The standard assumption is that a hike in interest rates is a tightening measure, because when the price of borrowing money rises, demand for it should fall, reining in economic activity. However, as I see it, in the prevailing interest rate range, both supply and demand for lending in China in relatively inelastic — that is, a modest 0.25% increase won’t have much effect on people’s willingness to borrow, or banks willingness to lend. Given the boom environment in China today, most borrowers either think they’re going to double their money, or (in the case of mortgage borrowers) are desperate to keep up with skyrocketing asset prices. In my experience working in private equity here, I’ve known borrowers to shop around aggressively for the cheapest interest rate, but at the end of the day, regardless of what interest rate they’ll get, they’re going to take the money. Maybe that might change if you up the rate by 5 or 10%, but 0.25% barely registers. (The evidence for this, besides my own experience, is that Chinese borrowers who either don’t have access or can’t borrow any more from banks are regularly willing to pay rates near 20% in the informal lending market.)
On the other side of the equation, banks have a guaranteed spread of nearly 4% between the regulated deposit rate (just above 2%) and the minimum lending rate (6%). To the extent they can, they try to direct loans toward state-owned enterprises (SOEs) that they see as virtually risk-free. From their point of view, it’s arbitrage, and they are going to lend every yuan they can, constrained only by their lending quota and reserve requirement. If the deposit rate increases by 25 basis points, and banks can’t raise their lending rates, their spread will narrow and so will their profits, but they still have every incentive to keep lending.
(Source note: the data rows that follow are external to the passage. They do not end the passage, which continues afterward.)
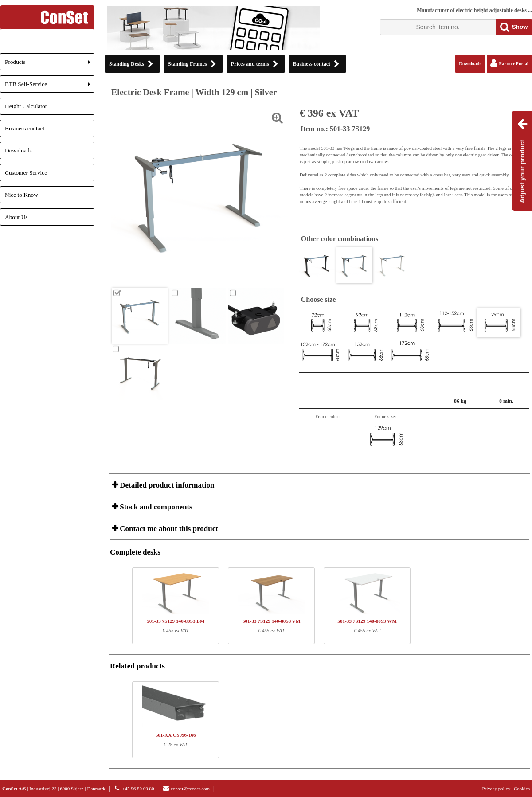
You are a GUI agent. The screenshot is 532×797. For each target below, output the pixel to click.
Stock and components (155, 507)
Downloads (18, 150)
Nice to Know (21, 195)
But since borrower demand is also inelastic, they probably can raise their rates without seeing any fall-off in lending.
The main constraint on bank lending in China – and the effective tool China’s central bank has for tightening — is the reserve requirement ratio (RRR). Last year, as I note in my Bloomberg article, Chinese banks drew down on their actual reserves from 21% to around 17%. At the same time, China’s central bank has been raising the RRR to just over 17% for large banks, a bit lower for smaller ones. For the first time in living memory, the banking system as a whole has run out of excess reserves and is bumping up against its reserve requirement. The Chinese interbank lending rate has shot up, and banks have been scrambling for deposits that would allow them to keep lending.
When the regulated deposit rate is lower than CPI — as it has been for several months now — people with their money in bank accounts are losing buying power. They start withdrawing money from banks and either spending it or (more likely) stashing it in non-fixed return forms of savings like real estate or gold. By squeezing deposits out of the banking system, ultra-low interest rates in China have reinforced the reserve constraint on bank lending — acting, in effect, as a tightening measure.
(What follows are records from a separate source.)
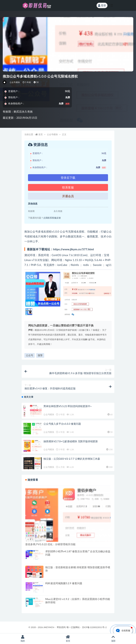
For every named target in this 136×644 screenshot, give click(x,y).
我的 (23, 638)
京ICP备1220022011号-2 (94, 627)
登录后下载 (68, 178)
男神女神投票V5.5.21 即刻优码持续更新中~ (67, 406)
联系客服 (68, 187)
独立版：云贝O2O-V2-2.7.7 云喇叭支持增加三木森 (72, 459)
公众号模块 (15, 82)
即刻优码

Raising regulated interest rates actually loosens this constraint. It’s bizarre, I know, and entirely contradicts everything we normally think about the effect of interest rates on lending. And I’m not saying this is how China’s central bankers are even looking at the issue. But I believe the dynamics I describe are accurate.
Viewed in this light, China’s interest rate hike isn’t really a policy to actively head off inflation, it’s an involuntary response to inflation. As CPI rises, the gap between CPI and the regulated deposit rate widens, squeezing more deposits out of the banking system, putting more pressure on banks to rein in lending. At some point, in order for the banks to continue lending, you need to raise the deposit rate, otherwise their reserve constraints will force them to stop. (Of course, Chinese officials could also lower the RRR, but such an overt loosening measure would be a much harder sell in the face of rising inflation). The point is that inflation is driving interest rates, not the other way around.
So besides relieving pressure on banks, and keeping the money flowing, what other effect will the interest rate hike have? Well, one thing is that it will increase interest expenses, and reduce profits, across a wide swath of the Chinese economy. Even when Chinese companies have fixed-rate loans, they’re effectively floating-rate, because the terms are short (usually a year), and the interest rate hike will kick in when they roll over. This bottom-line impact, particularly on SOEs, is probably why Chinese officials were so reluctant to raise interest rates for so long, and why they’ll probably take a lot of heat for it now. Even if higher rates are (perversely) a loosening measure, to most Chinese companies it will still feel like a tightening measure, even as they keep borrowing.
(By the way, one last thought. I mentioned Chinese borrowers regularly being willing to pay 20% rates in the informal credit market. The last time I remember people willingly paying such rates to fund business expansion was during the Dot-Com Bubble, when people were financing start-ups on their credit cards. It’s a good illustration of the boom mentality prevalent in China right now).